There are only three ways Banco Popular can rack up such a high cost for a website:
- My initial reaction, before I read the announcement, was that Banco Popular paid a local consulting company this sum of money to complete the development. This would be an excellent example of the kleptocracy and panismo I mentioned in this blog post about the obstacles to web start-ups. Just as it shouldn't have taken a year for an internal development staff to build this website, it would probably take less for a consulting company. So, if, in fact, Banco Popular did pay a local company to develop the site, then (in a high falsetto) "somebody got an extremely nice commission, " to put it nicely.
- Banco Popular programmers really suck. Since I don't know any of them, I can't really say, but if it took them a year, then I think, and I repeat, they suck!
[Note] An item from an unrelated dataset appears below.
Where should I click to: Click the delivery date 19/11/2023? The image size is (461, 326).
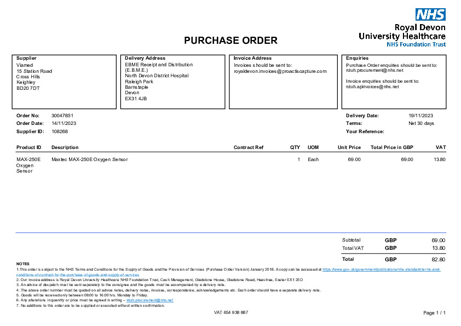(x=421, y=116)
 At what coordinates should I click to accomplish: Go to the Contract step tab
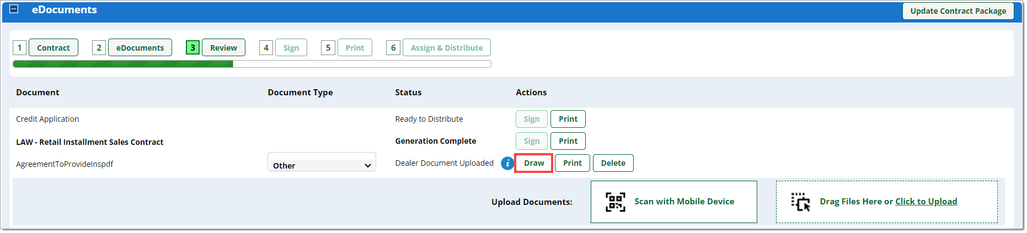coord(54,47)
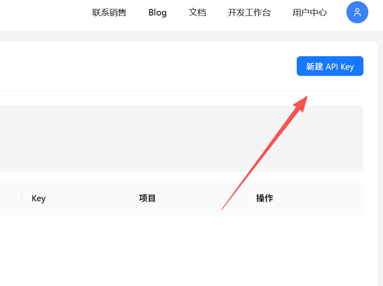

- Finally, maybe the team was much smaller, and maybe they weren't working on the project full time. Hey it could happen! So while they were not fulltime, perhaps the accounting for the project used their full-time rate, with benefits, and everything to determine the programmer's base rate; essentially over-inflating the hourly rate charged by an "employee". Yeah, I guess so, something like this:
Position Hours Rate Cost Project Manager 520 $1,000 $ 520,000 Anaylst 1040 $680 $ 707,200 Programmer 2080 $370 $ 769,600 $1,996,800
Now that's a team and company I want to work for!
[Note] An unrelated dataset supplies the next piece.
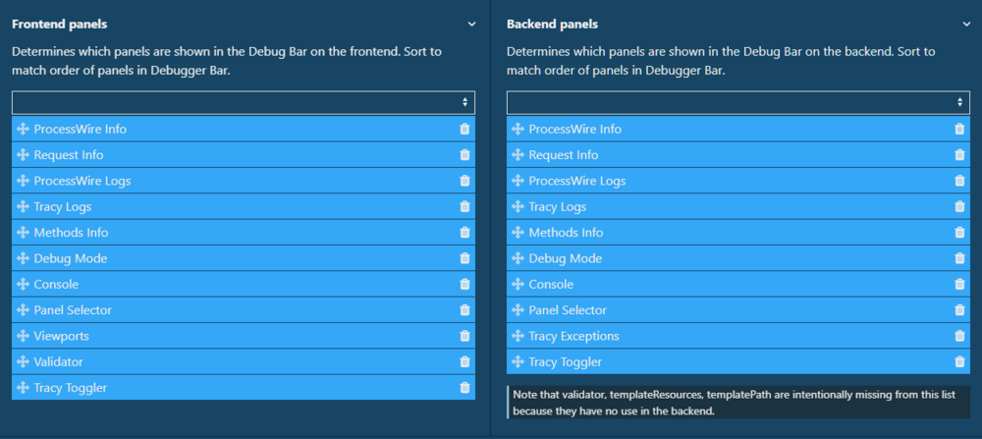Click move handle on Frontend Request Info
The width and height of the screenshot is (982, 439).
tap(23, 155)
I guess another potential explanation is that Banco Popular employees must be paid extremely well, but extremely well. While I'm sure a few select people are, typically they do not have technology jobs. Remember Puerto Rico ranks last in tech pay after all of the United States. So no, that can't be it.
Seriously folks, and we wonder why the Internet market in Puerto Rico is so abnormal, twisted, and outdated! When the leader in technology on the island comes out with something like this in 2008, all you can say is WTF? I would have believed this number back in 1997, but not today. When you have kids in their bedrooms building more complex web applications using Ruby on Rails than the best on the island, you've got to conclude that the Internet will be forever screwed in Puerto Rico.
Then again, as I have concluded, Puerto Rico is 10 years behind or more when it comes to the Internet, so maybe this is a good number. If you believe that, you probably also believe that the chupacabra is an alien, politicians care about you, or we actually are a bioisla.